Reproduce verbatim the lines starting with the line containing "You are a computer-use" and going on through the line containing "Where should I", leaving out the pictures.

BEGIN DATA SUPPLIED

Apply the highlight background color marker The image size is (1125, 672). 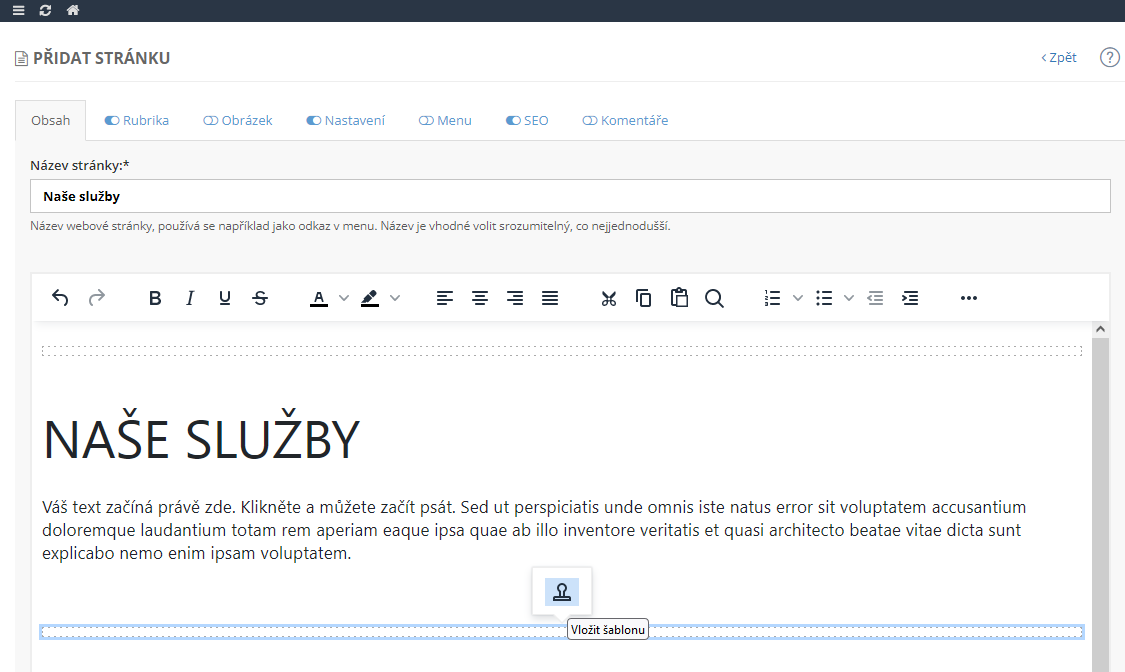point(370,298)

END DATA SUPPLIED
BEGIN DATA SUPPLIED

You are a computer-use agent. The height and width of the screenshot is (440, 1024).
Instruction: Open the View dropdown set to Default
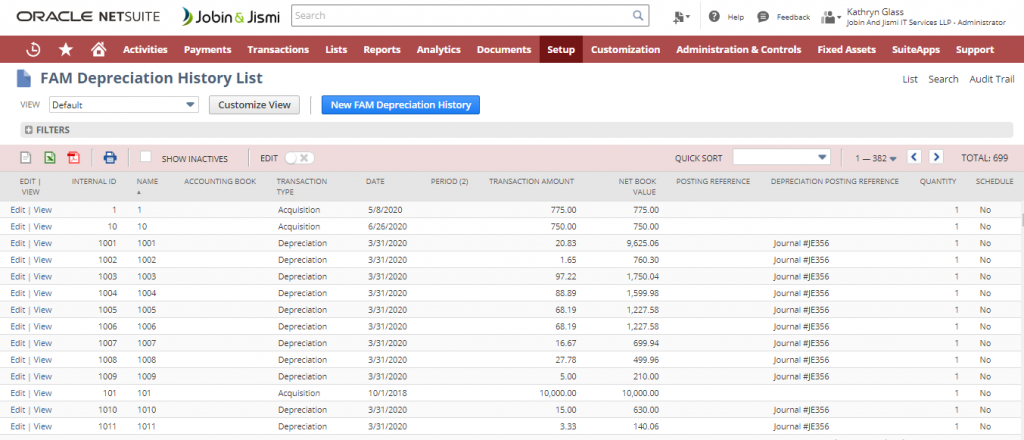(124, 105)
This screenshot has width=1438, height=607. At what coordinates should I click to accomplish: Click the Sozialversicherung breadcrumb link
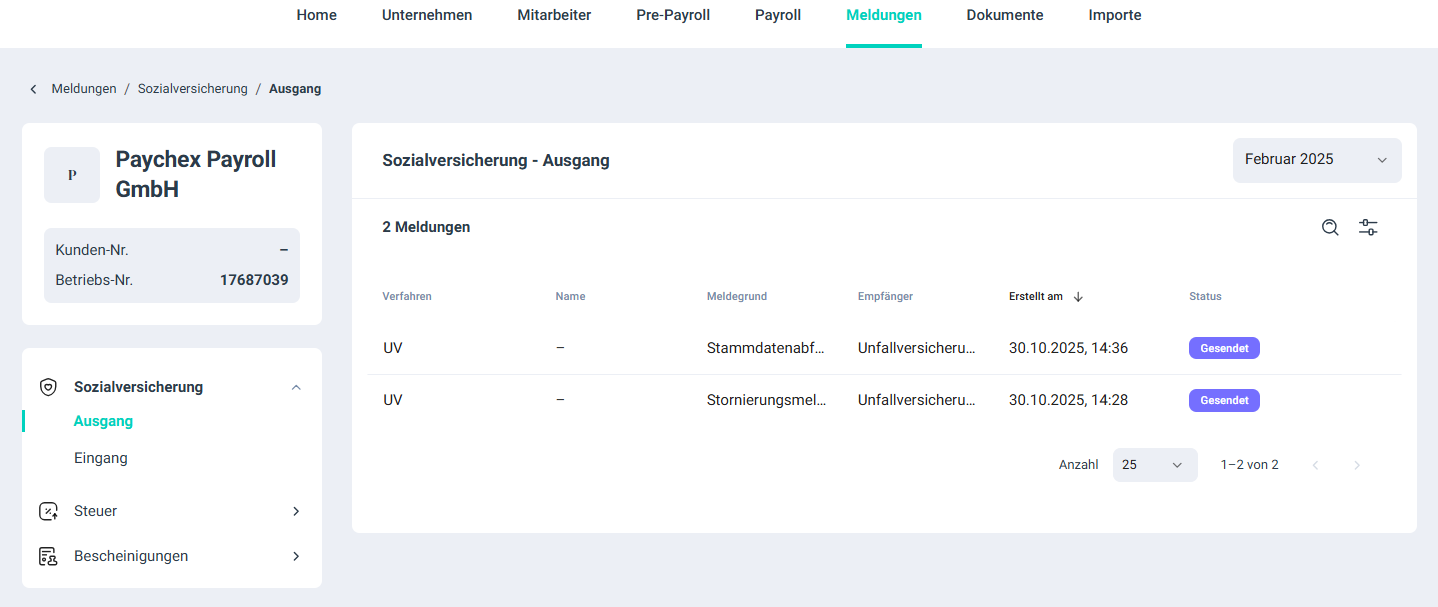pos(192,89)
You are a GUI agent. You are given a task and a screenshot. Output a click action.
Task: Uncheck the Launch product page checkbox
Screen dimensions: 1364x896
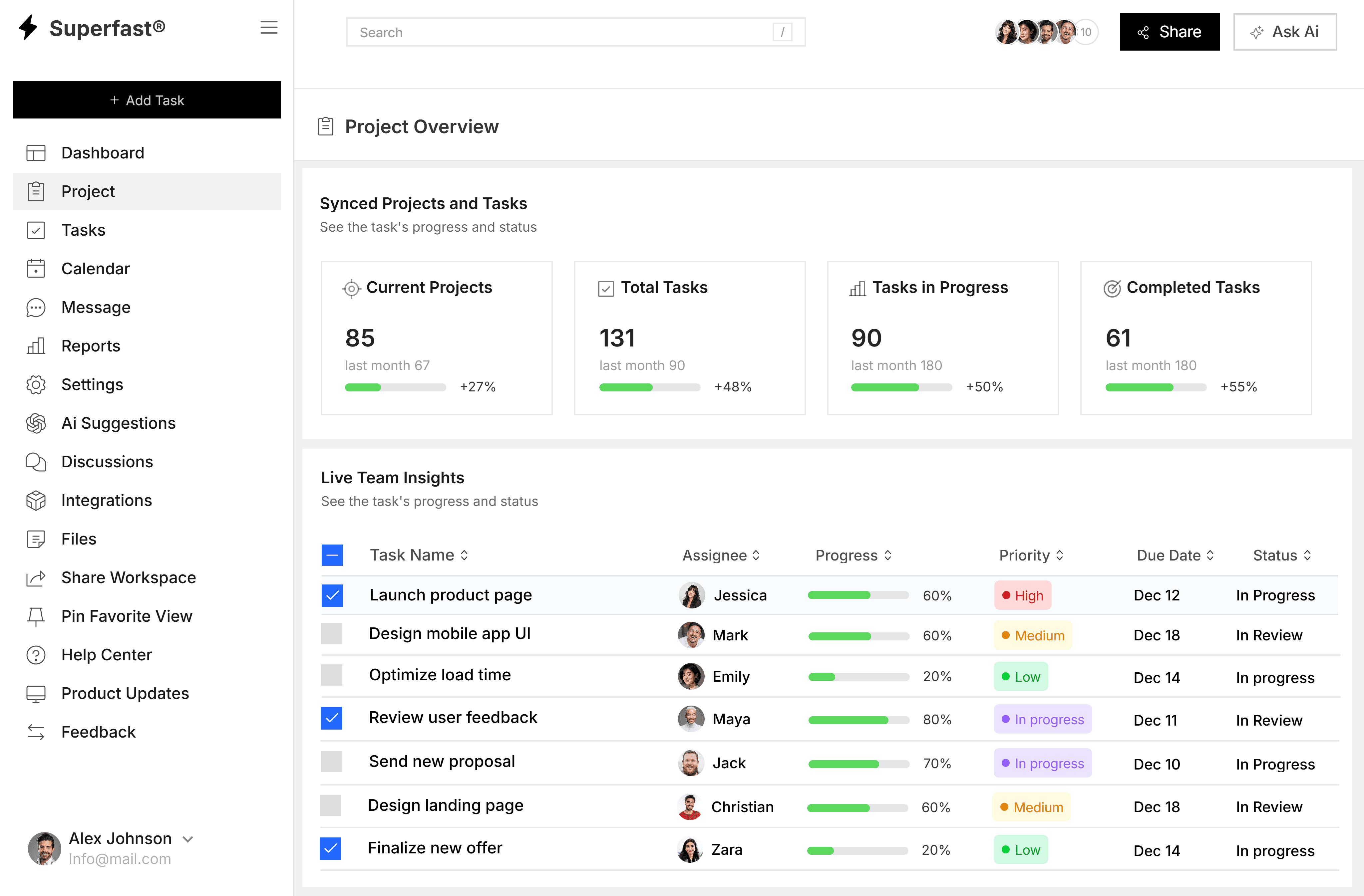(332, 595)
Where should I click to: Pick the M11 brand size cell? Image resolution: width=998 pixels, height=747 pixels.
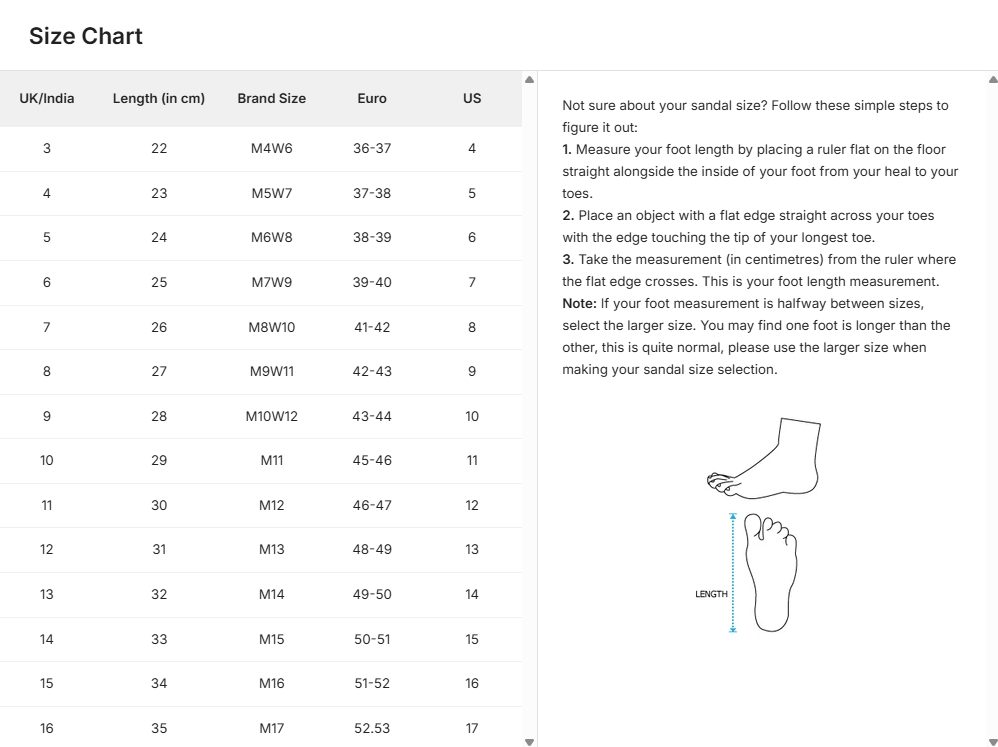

END DATA SUPPLIED
BEGIN DATA SUPPLIED

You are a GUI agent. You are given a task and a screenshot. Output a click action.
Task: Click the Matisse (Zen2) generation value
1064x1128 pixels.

END DATA SUPPLIED

* [TASK ANSWER]:
You are a computer-use agent. The height and width of the screenshot is (440, 1024).
Instruction: Open the View dropdown set to Default
(124, 105)
This screenshot has width=1438, height=607. At what coordinates should I click to accomplish: Click the Sozialversicherung breadcrumb link
pos(192,89)
You are a GUI agent. You are given a task and a screenshot. Output a click action.
Task: Uncheck the Launch product page checkbox
Screen dimensions: 1364x896
(332, 595)
Where should I click to: Pick the M11 brand size cell? Image resolution: width=998 pixels, height=747 pixels.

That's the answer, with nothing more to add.